YOUR INSTRUCTIONS: Using the entries below, write out the line with "Click the Employees", the line with "Go back to the", and every line in between, exactly as each is written.

BEGIN DATA SUPPLIED

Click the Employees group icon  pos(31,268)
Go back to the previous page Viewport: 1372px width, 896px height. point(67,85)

END DATA SUPPLIED
BEGIN DATA SUPPLIED

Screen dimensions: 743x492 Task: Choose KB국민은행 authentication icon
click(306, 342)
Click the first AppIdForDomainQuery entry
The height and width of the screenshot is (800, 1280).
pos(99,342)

END DATA SUPPLIED

WRITTEN RESPONSE:
Click the Employees group icon  pos(31,268)
Go back to the previous page Viewport: 1372px width, 896px height. point(67,85)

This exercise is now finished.